* **Challenge**:
In the material, edit the lines starting at the one containing "The height and width of the screenshot is (812, 1504)." and ending at the one containing "(x=590, y=276)" so that "Cookiebot logo" becomes "Cookiebot wordmark", with nothing else changed. Give back only those lines.

* **Source material**:
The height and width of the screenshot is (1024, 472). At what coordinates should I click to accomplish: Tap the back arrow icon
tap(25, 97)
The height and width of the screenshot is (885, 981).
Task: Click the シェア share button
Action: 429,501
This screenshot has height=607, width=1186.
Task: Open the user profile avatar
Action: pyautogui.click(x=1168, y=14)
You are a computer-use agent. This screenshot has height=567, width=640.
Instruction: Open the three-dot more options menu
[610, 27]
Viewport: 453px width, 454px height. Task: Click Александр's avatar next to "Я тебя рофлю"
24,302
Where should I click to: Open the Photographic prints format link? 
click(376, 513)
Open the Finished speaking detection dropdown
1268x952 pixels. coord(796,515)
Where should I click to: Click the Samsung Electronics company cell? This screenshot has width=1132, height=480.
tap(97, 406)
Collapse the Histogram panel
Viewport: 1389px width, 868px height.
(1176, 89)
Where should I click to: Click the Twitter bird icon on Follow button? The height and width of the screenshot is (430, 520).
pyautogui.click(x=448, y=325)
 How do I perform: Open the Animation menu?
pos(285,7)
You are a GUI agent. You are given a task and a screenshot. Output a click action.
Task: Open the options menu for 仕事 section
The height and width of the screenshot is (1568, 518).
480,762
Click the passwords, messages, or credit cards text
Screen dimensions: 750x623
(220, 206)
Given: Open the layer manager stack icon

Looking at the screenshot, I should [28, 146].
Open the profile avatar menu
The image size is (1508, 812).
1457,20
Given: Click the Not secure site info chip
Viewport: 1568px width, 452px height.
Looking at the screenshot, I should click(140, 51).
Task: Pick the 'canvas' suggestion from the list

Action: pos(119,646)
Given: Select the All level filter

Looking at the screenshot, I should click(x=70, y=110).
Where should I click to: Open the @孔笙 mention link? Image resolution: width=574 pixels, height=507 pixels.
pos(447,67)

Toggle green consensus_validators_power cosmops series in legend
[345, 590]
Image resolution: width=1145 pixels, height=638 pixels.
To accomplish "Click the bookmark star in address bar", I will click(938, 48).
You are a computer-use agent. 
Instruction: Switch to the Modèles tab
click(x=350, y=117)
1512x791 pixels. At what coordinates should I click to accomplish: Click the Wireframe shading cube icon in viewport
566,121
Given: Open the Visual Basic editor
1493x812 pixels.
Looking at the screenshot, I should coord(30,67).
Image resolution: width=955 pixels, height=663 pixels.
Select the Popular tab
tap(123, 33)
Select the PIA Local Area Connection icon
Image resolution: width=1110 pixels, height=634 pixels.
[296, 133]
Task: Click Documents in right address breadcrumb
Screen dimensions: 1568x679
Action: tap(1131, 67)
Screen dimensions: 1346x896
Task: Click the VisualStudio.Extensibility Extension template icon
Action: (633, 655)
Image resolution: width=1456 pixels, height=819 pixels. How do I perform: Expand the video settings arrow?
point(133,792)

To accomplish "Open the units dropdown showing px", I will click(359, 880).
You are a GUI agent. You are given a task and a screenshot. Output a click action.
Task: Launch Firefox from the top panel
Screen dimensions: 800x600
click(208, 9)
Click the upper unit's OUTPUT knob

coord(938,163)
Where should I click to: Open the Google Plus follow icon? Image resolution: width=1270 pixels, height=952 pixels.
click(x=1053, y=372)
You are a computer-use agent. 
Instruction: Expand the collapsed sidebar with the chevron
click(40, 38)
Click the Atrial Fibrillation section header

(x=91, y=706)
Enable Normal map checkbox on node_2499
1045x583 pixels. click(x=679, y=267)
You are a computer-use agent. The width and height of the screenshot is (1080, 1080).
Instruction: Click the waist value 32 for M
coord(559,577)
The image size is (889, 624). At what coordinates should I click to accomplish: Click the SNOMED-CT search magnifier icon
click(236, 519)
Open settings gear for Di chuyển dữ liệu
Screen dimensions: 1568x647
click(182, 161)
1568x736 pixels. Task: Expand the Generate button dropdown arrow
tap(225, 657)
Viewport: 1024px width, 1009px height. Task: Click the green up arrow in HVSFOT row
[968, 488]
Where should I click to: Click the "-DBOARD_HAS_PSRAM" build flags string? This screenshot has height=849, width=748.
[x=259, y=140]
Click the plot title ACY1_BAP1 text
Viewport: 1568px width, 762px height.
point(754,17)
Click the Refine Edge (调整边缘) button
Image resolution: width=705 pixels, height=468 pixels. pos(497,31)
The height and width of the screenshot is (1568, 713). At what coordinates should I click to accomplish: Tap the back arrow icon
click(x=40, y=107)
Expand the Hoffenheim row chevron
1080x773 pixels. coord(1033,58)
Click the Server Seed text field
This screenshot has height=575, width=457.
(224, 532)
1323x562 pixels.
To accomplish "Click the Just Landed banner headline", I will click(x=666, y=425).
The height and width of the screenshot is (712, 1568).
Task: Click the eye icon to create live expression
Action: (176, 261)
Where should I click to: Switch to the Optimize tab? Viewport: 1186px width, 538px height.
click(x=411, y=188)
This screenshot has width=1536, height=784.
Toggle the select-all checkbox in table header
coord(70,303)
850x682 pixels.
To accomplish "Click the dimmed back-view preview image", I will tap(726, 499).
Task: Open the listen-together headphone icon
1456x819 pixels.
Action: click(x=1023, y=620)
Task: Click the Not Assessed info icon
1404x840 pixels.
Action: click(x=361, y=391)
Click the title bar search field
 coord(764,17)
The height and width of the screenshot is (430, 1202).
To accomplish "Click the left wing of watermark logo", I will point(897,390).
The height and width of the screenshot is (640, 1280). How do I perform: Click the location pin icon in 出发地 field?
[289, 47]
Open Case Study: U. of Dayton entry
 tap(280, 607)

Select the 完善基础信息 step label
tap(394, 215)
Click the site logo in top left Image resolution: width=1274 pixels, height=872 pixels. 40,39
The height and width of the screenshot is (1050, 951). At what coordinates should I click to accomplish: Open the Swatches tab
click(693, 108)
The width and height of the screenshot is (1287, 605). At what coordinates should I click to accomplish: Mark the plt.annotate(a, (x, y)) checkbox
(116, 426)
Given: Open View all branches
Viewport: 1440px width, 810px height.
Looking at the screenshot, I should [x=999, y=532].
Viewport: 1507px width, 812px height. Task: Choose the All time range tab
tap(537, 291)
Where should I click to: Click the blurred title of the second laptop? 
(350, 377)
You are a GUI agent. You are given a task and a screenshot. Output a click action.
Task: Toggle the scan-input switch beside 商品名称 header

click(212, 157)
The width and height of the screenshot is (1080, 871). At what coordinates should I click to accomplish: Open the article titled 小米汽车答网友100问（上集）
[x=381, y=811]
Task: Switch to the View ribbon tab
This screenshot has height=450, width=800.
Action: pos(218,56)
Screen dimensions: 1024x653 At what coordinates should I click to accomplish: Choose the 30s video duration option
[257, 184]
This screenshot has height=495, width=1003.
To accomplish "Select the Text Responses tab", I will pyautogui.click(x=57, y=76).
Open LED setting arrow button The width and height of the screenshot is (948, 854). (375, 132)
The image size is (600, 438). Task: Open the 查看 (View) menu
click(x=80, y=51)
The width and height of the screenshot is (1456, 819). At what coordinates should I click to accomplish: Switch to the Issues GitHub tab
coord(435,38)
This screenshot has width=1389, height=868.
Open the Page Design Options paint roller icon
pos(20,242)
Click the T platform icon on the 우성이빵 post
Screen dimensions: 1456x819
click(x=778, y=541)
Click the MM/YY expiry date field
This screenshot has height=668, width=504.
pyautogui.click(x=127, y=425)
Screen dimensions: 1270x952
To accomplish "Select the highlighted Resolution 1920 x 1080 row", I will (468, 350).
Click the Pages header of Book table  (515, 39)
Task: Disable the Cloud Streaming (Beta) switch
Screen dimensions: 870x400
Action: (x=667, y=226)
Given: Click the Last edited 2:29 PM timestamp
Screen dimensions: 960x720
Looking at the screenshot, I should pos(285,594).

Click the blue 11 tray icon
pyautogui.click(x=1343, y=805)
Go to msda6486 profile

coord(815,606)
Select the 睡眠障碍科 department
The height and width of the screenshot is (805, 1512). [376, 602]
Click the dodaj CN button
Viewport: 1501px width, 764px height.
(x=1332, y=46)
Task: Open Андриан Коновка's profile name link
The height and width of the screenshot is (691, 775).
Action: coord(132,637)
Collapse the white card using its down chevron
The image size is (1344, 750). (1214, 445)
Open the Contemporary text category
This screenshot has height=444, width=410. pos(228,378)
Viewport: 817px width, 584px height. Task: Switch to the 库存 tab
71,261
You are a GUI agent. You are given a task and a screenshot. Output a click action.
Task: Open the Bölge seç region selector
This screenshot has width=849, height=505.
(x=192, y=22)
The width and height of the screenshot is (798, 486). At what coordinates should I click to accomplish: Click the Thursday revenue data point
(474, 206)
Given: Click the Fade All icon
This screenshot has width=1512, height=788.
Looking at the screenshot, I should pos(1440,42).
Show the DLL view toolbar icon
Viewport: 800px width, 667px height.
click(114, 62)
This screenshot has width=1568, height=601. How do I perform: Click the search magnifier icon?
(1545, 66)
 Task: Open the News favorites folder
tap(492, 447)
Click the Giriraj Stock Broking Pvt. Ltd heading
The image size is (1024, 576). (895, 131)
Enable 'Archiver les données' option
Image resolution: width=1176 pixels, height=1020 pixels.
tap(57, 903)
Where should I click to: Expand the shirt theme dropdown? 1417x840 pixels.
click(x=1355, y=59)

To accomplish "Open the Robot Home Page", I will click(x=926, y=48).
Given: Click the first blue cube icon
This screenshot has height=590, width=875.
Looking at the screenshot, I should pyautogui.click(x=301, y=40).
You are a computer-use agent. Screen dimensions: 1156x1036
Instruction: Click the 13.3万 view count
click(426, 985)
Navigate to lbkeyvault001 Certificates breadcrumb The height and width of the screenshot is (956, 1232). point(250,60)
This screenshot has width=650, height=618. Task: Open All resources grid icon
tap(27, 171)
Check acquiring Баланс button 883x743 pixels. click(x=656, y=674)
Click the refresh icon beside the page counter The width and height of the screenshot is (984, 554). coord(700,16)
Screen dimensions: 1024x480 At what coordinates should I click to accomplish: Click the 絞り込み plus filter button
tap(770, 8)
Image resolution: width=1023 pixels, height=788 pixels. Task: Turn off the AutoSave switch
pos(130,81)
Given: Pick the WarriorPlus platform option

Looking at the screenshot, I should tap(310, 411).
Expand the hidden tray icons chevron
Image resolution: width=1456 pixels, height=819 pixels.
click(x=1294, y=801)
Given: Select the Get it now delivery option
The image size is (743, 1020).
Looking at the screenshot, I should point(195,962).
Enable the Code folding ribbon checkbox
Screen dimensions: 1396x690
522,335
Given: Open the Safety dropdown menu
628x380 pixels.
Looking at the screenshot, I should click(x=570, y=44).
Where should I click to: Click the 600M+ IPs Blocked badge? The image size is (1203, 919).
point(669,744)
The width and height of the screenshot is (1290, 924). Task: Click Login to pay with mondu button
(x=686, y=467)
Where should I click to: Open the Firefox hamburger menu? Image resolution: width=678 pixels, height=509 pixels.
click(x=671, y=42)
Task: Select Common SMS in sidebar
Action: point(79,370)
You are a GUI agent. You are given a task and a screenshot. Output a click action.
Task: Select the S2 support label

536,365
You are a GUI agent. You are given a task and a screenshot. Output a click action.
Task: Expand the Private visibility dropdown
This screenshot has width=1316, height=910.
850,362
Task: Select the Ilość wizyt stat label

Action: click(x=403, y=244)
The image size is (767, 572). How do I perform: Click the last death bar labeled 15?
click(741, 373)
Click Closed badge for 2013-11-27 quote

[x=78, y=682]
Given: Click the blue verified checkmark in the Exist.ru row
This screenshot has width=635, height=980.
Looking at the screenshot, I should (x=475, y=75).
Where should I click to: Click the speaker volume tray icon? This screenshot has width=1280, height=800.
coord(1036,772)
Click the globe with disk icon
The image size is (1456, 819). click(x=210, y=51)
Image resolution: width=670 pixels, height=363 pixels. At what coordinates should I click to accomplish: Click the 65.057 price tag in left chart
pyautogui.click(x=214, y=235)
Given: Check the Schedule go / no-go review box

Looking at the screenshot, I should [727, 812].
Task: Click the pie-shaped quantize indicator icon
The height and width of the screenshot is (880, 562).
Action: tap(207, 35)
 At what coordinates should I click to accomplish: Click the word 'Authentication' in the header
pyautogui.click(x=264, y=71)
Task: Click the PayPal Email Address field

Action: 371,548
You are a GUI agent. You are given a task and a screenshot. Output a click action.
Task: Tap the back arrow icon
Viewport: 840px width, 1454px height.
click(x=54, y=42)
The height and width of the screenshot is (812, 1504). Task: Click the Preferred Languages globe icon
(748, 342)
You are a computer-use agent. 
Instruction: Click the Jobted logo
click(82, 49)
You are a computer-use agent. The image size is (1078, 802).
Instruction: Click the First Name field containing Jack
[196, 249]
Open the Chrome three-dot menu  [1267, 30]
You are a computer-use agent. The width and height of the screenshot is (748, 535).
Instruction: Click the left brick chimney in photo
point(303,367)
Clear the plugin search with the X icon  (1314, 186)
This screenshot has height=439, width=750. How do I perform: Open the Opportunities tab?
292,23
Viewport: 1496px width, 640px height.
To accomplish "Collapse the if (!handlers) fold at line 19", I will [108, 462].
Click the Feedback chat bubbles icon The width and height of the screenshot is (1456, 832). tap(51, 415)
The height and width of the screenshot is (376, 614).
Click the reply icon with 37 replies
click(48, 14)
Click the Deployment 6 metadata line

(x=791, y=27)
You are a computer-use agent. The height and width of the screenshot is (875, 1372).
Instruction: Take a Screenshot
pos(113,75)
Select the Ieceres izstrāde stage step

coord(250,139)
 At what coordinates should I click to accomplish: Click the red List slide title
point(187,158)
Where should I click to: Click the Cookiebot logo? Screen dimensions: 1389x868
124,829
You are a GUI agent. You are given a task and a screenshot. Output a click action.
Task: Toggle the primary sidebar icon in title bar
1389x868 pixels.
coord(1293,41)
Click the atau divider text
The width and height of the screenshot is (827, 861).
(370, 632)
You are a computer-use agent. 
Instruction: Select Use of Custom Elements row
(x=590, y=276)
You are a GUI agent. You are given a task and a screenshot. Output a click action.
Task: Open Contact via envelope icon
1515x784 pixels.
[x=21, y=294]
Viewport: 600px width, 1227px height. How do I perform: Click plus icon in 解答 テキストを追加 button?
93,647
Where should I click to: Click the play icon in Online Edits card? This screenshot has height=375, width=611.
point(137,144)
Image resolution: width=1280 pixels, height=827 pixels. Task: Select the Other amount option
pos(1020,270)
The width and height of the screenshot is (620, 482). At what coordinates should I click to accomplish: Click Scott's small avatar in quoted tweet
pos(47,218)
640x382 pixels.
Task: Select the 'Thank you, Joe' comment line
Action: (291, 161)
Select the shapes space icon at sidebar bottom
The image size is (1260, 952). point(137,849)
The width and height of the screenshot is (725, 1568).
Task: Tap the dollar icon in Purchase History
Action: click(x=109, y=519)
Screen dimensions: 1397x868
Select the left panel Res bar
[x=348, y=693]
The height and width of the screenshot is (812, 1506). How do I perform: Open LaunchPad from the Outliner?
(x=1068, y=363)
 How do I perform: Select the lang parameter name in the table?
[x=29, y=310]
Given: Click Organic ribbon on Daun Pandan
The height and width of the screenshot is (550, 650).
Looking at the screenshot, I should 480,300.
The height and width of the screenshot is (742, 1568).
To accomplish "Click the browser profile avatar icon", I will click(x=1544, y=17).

* **Result**:
The height and width of the screenshot is (812, 1504). Task: Click the Preferred Languages globe icon
(748, 342)
You are a computer-use agent. 
Instruction: Click the Jobted logo
click(82, 49)
You are a computer-use agent. The image size is (1078, 802).
Instruction: Click the First Name field containing Jack
[196, 249]
Open the Chrome three-dot menu  [1267, 30]
You are a computer-use agent. The width and height of the screenshot is (748, 535).
Instruction: Click the left brick chimney in photo
point(303,367)
Clear the plugin search with the X icon  (1314, 186)
This screenshot has height=439, width=750. How do I perform: Open the Opportunities tab?
292,23
Viewport: 1496px width, 640px height.
To accomplish "Collapse the if (!handlers) fold at line 19", I will [108, 462].
Click the Feedback chat bubbles icon The width and height of the screenshot is (1456, 832). tap(51, 415)
The height and width of the screenshot is (376, 614).
Click the reply icon with 37 replies
click(48, 14)
Click the Deployment 6 metadata line

(x=791, y=27)
You are a computer-use agent. The height and width of the screenshot is (875, 1372).
Instruction: Take a Screenshot
pos(113,75)
Select the Ieceres izstrāde stage step

coord(250,139)
 At what coordinates should I click to accomplish: Click the red List slide title
point(187,158)
Where should I click to: Click the Cookiebot wordmark? Screen dimensions: 1389x868
124,829
You are a GUI agent. You are given a task and a screenshot. Output a click action.
Task: Toggle the primary sidebar icon in title bar
1389x868 pixels.
coord(1293,41)
Click the atau divider text
The width and height of the screenshot is (827, 861).
(370, 632)
You are a computer-use agent. 
Instruction: Select Use of Custom Elements row
(x=590, y=276)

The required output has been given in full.